THE TASK: Show only those lines of the entries where the string "Close" is found.
══ SOURCE DATA ══
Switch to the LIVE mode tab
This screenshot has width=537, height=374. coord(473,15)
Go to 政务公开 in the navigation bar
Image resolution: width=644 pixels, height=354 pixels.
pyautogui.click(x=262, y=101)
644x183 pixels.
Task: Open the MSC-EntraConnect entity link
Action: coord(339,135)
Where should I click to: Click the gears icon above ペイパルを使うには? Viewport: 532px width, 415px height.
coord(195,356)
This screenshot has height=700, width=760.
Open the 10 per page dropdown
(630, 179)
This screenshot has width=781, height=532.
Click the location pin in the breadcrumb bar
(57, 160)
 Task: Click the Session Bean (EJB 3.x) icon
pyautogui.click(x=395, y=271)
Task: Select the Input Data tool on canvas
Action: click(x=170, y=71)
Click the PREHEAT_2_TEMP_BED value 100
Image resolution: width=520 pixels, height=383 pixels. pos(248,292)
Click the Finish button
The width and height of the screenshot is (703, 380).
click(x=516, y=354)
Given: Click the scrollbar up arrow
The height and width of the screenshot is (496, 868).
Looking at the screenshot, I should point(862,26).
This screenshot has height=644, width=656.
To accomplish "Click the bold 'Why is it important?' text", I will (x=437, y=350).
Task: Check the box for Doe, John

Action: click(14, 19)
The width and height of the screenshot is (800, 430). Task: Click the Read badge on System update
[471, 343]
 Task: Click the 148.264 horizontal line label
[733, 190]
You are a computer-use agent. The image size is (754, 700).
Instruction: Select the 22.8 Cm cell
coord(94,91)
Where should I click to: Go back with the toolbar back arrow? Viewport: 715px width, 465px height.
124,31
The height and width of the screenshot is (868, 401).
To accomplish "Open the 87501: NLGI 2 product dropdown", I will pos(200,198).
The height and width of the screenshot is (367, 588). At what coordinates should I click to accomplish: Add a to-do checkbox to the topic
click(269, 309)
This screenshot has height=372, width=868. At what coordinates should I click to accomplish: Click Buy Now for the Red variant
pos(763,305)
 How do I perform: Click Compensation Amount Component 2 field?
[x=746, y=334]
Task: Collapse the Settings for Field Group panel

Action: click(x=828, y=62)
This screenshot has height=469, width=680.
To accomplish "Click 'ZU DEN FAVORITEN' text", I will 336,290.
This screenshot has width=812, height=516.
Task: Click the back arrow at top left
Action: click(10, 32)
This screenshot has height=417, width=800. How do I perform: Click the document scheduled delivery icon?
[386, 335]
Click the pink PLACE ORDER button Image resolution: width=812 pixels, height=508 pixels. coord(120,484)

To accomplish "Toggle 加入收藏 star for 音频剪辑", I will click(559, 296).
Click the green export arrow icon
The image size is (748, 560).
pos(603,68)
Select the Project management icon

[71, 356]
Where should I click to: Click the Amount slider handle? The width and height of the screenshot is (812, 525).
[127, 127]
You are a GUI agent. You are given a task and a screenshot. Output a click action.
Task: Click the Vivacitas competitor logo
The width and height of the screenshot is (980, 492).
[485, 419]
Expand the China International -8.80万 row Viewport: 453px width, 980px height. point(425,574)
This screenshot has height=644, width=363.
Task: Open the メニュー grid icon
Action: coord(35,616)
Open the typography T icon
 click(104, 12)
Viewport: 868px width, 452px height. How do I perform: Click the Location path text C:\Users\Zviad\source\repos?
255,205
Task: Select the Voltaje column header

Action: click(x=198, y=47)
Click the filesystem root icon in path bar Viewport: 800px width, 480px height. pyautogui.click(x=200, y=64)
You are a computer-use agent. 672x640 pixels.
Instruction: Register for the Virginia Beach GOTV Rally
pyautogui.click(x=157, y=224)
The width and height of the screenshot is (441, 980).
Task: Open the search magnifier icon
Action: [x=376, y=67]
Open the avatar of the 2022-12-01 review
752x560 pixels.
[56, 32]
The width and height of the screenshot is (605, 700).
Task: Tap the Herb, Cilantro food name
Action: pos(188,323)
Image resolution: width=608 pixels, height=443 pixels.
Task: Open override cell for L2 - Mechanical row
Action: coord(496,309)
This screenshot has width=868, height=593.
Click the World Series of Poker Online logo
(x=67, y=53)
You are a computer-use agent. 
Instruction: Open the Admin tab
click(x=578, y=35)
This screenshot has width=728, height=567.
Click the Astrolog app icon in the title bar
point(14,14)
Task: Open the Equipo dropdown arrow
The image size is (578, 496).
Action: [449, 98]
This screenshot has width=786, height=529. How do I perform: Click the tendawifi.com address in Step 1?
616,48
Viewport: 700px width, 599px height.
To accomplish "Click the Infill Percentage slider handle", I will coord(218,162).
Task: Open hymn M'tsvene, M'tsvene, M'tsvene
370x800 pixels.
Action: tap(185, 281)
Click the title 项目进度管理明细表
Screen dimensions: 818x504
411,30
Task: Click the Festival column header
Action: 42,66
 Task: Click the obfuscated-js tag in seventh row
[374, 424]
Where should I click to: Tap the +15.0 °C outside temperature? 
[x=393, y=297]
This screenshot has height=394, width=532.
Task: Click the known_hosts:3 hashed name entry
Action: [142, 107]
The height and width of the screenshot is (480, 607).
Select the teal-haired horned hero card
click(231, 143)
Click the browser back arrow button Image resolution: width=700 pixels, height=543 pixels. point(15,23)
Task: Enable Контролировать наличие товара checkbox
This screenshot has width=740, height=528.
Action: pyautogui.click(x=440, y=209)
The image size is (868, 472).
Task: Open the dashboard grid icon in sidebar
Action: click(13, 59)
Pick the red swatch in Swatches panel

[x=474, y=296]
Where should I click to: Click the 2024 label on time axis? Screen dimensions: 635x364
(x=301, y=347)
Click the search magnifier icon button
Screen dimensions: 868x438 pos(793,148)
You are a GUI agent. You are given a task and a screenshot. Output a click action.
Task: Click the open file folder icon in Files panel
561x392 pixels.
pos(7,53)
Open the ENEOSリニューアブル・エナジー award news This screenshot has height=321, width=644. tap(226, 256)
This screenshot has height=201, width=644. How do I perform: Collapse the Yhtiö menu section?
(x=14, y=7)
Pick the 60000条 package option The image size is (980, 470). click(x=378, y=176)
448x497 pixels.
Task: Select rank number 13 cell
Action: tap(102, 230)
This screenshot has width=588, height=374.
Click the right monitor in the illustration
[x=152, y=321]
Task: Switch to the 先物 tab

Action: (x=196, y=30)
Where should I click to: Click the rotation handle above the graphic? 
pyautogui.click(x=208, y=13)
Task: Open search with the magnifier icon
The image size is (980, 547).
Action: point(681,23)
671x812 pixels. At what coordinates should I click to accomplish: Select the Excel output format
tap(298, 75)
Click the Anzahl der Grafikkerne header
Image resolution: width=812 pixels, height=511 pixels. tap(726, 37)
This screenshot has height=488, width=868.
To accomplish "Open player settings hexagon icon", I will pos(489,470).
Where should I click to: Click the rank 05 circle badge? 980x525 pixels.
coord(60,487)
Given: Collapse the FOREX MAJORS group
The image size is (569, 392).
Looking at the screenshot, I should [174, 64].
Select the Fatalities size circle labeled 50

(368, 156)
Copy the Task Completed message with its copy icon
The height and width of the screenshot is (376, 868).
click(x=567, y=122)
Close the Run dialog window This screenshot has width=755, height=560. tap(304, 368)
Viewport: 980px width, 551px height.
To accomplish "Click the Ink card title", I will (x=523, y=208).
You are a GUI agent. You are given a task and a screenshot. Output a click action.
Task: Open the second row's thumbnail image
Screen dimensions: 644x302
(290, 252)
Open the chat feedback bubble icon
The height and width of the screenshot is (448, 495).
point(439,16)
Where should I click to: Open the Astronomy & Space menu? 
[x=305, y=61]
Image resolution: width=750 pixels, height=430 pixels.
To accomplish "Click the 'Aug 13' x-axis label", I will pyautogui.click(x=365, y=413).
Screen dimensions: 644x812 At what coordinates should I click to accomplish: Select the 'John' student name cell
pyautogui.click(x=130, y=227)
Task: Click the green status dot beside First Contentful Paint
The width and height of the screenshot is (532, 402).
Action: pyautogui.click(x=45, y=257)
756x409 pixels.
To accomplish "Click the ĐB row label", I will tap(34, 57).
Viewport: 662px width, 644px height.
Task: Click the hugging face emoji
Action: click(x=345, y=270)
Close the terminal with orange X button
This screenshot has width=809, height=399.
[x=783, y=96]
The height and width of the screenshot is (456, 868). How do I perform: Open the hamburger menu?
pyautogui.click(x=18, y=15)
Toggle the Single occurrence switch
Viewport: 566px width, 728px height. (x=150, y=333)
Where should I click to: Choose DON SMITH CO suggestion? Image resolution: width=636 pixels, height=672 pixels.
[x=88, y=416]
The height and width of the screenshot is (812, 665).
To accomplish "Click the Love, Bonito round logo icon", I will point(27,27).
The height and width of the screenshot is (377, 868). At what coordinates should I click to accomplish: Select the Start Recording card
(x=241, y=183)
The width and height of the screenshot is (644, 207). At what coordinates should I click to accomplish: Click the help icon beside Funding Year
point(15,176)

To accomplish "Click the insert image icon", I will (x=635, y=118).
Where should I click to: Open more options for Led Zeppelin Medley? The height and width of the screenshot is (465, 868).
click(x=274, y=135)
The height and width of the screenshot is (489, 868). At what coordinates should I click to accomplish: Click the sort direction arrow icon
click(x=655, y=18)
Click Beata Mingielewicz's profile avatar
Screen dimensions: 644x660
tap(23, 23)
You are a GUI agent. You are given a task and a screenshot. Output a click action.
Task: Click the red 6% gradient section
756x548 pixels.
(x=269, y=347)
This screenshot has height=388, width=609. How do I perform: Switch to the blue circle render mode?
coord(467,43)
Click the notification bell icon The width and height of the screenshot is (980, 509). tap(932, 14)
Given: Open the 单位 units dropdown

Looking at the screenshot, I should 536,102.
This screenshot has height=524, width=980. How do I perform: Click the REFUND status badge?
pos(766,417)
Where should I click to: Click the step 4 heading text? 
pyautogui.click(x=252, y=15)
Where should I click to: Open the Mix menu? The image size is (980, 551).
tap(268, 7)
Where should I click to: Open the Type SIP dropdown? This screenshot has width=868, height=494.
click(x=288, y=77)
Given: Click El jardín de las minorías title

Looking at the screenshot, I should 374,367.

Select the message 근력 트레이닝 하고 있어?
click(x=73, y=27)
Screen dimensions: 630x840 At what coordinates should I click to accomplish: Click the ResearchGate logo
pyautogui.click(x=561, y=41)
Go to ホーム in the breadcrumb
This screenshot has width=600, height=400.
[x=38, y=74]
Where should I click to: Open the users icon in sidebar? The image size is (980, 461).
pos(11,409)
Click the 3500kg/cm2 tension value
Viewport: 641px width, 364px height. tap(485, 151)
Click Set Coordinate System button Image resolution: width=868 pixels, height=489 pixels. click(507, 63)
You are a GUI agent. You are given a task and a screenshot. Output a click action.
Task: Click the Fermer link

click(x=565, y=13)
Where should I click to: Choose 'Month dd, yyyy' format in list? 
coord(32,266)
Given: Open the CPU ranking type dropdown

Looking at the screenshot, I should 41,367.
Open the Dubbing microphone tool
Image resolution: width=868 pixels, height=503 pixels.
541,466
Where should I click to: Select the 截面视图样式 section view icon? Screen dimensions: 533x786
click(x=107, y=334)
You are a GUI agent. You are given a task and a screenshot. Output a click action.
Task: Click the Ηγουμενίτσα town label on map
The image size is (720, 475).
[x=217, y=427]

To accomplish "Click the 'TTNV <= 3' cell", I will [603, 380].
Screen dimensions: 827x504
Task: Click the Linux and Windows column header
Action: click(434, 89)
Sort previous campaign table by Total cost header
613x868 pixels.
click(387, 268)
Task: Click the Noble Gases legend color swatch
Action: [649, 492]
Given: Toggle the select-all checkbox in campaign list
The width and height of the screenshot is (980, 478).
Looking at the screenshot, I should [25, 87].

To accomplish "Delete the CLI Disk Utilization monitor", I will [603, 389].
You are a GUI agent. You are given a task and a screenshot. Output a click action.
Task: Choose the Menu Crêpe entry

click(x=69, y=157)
═══
OUTPUT FOR THIS EXERCISE:
Close the Run dialog window This screenshot has width=755, height=560. tap(304, 368)
Close the terminal with orange X button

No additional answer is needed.